When he wanted sun, there was sun; when he wanted rain, there was rain, and AS much as he wanted. In the old days, sometimes it rained too much, and the rivers would be flooded, and the crops would be destroyed; and sometimes it would not rain enough and the land would remain dry, and the crops would die… and sometimes something else. It was rare, very rare, that things were right. But this year everything was put right, mathematically right.
The wheat was growing so high that the farmer was very happy. He used to go to God and say, “Look! This time the crops will be such that for ten years if people don’t work there will be enough food.”
But when the crops were cut, there was no wheat inside. He was surprised — what happened?! He asked God, “What happened? what went wrong?”

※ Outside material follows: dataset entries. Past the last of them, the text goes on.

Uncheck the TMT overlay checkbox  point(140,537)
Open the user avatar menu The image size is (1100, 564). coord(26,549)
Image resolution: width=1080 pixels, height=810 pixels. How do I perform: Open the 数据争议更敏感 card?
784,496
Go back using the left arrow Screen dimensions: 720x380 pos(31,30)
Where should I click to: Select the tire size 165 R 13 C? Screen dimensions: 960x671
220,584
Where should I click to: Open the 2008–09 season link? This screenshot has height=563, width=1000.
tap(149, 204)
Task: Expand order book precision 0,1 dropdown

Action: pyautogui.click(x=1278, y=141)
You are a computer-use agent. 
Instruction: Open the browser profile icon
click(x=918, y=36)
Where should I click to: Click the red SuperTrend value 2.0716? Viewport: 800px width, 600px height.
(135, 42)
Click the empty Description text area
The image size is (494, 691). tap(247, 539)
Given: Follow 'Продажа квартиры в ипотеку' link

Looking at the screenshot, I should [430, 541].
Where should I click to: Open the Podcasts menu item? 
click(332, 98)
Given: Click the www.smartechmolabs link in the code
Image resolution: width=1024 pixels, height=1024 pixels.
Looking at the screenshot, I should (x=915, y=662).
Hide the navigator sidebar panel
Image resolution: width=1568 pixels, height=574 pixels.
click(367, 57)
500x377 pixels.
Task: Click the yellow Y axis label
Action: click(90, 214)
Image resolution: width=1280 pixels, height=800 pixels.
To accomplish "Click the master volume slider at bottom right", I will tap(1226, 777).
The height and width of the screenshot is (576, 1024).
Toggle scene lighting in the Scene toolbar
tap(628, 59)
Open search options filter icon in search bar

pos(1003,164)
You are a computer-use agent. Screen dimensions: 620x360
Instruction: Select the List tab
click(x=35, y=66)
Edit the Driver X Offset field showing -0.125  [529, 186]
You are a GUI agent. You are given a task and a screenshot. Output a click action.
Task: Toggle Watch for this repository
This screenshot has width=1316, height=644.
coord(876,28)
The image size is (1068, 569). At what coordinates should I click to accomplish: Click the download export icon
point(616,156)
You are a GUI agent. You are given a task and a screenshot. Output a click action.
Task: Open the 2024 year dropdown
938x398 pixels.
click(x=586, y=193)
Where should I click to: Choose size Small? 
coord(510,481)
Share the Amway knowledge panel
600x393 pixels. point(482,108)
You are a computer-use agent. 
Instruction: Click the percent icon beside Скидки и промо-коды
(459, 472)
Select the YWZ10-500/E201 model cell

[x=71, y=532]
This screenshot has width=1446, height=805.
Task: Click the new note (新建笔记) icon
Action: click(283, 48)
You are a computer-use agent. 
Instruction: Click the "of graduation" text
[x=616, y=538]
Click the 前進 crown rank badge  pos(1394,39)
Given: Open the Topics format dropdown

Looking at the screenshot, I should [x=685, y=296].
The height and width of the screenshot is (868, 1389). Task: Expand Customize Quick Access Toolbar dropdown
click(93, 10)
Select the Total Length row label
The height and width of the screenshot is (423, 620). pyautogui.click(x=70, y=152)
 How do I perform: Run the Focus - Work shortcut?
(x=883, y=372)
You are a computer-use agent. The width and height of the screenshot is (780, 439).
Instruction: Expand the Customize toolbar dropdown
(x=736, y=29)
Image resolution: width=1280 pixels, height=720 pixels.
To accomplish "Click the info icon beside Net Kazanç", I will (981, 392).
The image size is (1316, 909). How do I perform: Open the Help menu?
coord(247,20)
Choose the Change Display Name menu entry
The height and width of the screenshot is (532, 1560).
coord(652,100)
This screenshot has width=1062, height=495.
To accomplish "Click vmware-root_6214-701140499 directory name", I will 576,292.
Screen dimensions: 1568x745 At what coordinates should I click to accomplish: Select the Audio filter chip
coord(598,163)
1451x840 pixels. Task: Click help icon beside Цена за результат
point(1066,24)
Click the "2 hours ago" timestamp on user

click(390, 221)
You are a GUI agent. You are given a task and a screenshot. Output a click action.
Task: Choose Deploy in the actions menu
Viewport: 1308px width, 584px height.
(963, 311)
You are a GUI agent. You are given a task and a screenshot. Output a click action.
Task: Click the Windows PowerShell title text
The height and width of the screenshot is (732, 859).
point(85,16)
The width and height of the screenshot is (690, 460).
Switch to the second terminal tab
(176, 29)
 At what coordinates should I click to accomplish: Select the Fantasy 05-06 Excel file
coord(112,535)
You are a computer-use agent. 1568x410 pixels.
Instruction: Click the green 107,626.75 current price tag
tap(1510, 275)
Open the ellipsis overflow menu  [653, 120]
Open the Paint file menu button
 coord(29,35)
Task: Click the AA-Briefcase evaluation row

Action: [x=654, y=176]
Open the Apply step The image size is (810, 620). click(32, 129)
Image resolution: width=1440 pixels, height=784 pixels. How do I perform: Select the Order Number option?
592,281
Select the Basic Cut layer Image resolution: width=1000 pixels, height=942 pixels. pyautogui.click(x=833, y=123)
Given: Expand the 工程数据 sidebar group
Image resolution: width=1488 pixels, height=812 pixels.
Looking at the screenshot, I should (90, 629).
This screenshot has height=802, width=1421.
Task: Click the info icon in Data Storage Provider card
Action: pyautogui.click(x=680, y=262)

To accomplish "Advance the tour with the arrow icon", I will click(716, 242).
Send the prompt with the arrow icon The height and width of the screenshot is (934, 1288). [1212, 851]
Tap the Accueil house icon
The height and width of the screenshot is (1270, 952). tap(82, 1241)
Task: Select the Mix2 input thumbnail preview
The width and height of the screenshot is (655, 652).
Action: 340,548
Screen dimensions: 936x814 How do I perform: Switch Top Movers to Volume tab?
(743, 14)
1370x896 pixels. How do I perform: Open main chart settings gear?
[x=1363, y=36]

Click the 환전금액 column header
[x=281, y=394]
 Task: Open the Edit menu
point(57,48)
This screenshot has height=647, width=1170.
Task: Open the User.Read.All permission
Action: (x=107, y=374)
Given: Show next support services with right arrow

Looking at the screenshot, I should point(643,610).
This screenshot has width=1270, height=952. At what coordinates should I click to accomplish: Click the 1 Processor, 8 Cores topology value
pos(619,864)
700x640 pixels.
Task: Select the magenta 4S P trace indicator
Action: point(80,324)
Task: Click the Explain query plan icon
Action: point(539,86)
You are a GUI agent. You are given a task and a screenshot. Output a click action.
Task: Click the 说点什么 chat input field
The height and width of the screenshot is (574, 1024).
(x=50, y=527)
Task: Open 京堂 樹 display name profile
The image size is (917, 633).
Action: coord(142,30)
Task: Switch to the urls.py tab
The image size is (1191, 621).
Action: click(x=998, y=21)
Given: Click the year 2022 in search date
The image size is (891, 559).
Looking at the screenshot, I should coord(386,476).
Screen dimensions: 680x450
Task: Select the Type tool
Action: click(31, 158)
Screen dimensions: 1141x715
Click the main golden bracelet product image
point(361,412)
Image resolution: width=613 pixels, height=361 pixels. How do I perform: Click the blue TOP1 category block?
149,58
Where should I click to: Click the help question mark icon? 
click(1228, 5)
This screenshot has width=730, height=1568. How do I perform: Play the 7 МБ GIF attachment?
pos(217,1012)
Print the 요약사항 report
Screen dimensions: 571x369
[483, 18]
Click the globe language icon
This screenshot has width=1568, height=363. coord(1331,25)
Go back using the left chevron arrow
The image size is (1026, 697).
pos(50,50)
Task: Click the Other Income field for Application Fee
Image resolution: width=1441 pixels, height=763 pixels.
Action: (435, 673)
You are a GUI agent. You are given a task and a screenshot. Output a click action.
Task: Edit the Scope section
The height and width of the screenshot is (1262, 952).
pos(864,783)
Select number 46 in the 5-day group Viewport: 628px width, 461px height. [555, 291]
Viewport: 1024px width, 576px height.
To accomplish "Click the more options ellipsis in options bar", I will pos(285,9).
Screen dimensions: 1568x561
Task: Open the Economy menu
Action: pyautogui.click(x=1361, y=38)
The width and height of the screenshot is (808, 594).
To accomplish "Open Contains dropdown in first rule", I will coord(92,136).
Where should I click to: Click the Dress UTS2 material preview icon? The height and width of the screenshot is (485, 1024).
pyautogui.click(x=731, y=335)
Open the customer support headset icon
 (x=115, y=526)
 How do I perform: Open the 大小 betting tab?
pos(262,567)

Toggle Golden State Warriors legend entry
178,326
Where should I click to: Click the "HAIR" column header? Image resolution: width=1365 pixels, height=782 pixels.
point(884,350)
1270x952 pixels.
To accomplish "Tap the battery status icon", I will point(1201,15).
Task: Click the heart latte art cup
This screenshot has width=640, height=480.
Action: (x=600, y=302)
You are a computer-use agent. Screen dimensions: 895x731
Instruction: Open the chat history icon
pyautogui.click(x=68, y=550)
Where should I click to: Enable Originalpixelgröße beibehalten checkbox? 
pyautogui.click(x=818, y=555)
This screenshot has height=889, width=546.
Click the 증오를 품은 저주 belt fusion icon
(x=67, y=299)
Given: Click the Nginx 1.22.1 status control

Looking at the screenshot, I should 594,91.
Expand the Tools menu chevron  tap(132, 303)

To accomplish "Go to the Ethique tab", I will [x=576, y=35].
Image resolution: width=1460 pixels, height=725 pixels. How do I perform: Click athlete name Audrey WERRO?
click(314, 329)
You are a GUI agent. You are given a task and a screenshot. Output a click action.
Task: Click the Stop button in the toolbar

God said, “Because there was no challenge, because there was no difficulty, because there was no conflict, no friction, because all was good, you avoided all that was bad, the wheat remained impotent. A little struggle is a must. Storms are needed. Also thunder and lightning is needed. They shake up the soul inside the wheat.”
Moral of the story
This parable is of immense value. If you are just happy and happy, happiness will lose all meaning. You will become tired of it or fed up with it. Or you also remain interested in happiness because there are sad moments too. Those sad moments keep you interested in happiness. You cannot go on eating only sugar everyday — something salted is a must, otherwise all taste will be lost.